Overall, it appears that humor and laughter provide the body with quite a few psycho-physiological benefits. Some of these possible benefits are that they reduce anxiety, tension, stress, and loneliness. In addition, laughter can improve your mental functioning, work out certain muscles, improve respiration, and strengthen your immune system (2). Further research showed that the increases in heart rate and respiratory rate were also followed by a corresponding decrease in heart rate, respiratory rate, and blood pressure (4). This means that laughter can relax your body’s processes and move you into a more comfortable state. Building off of this knowledge, Dr. Lee Berk, another important figure in humor research, discovered that laughter activates components of the immune system to help fight against inflammation and infection. Specifically, it activates natural killer cells and produces eustress that reduces the amount of cortisol circulating in the body. This means that laughter may help reduce your stress levels (5).

Often, people use humor as a way to cope with difficult or uncomfortable situations. This allows them to readjust their view and better manage the stressors they face. In a study about coping, researchers found that people who find humor in their daily lives can handle stress better than those who do not (3). Furthermore, stressed people who have a good sense of humor experience lower levels of depression and anxiety than those whose humor aren’t as defined (5). In addition, laughter facilitates the building of positive emotional and social connections. When people invite humor into the conversation, it allows them to relax more and create a bond (3). Since current research accepts that human emotions interact with the mind and body, further research could reveal important applications for laughter therapy (3).
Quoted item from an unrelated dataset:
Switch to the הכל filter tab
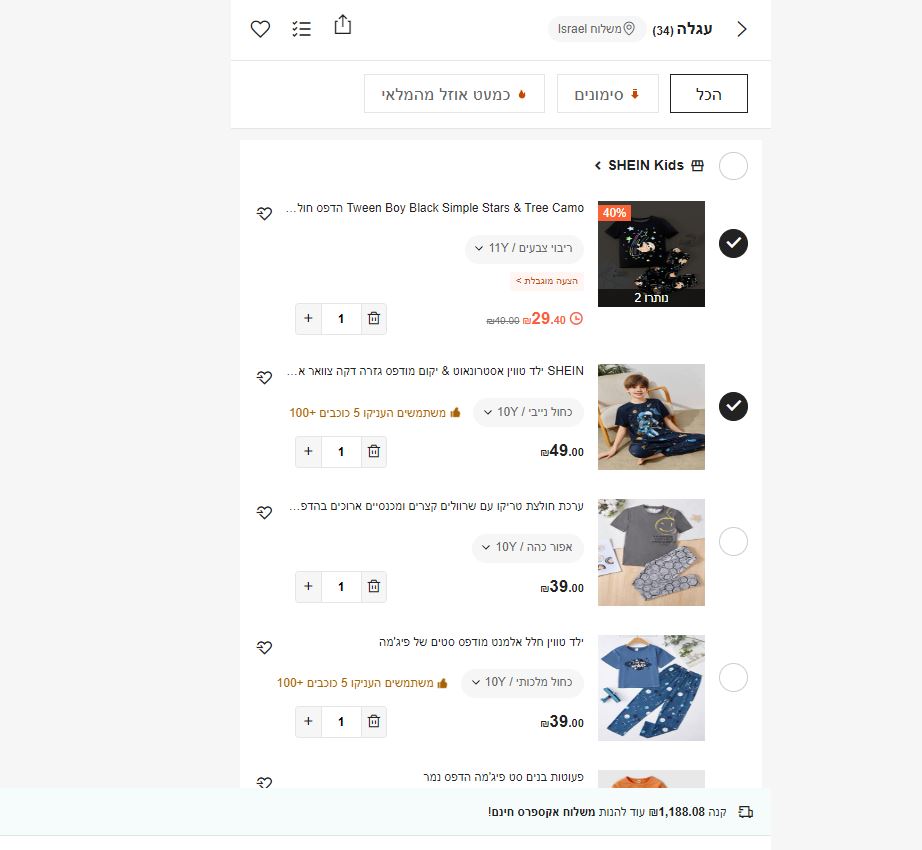The width and height of the screenshot is (922, 850). [x=709, y=93]
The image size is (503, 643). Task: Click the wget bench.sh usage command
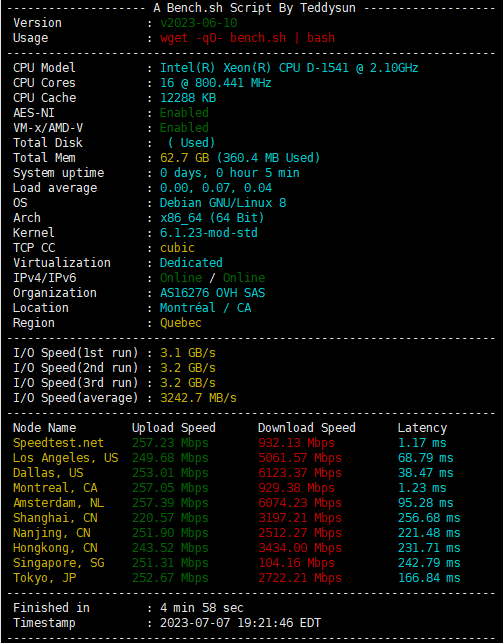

Since much of laughter research produces correlational results, I must point out that it is hard to argue causality. Randomized, controlled clinical trials on the topic are difficult for researchers to coordinate and find funding. Still, it is worth noting that a great majority of laughter studies have produced positive results in regard to mental and physical health. It would be excellent if conclusive experiments were available for analysis but, as of yet, these have not been conducted. Instead, it is important that we focus on what has been discovered and the fact that there are few to no negative side effects associated with using laughter as a supplementary intervention (4). Laughter comes natural to humans, so it wouldn’t hurt to explore its potential as an effective therapy. Maybe in the future, we will have doctors prescribing laughter as a way to improve health, alongside improving your diet and managing your exercise.

 

 

Sources

1. Brain, M. (2000). How laughter works. Retrieved from https://science.howstuffworks.com/life/inside-the-mind/emotions/laughter1.htm

2. Butler, B. (2014). Laughter: The best medicine? [PDF file]. Oregon Library Association Quarterly 11(1), 11-13. Retrieved from https://scholarsbank.uoregon.edu/xmlui/bitstream/handle/1794/7422/laughter.pdf

3. Savage, B. M., Lujan, H. L., Thipparthi, R. R., & DiCarlo, S.E. (2017). Humor, laughter, learning, and health! A brief review. Advances in Physiology Education, 41(3), 341-347. doi:10.1152/advan.00030.2017.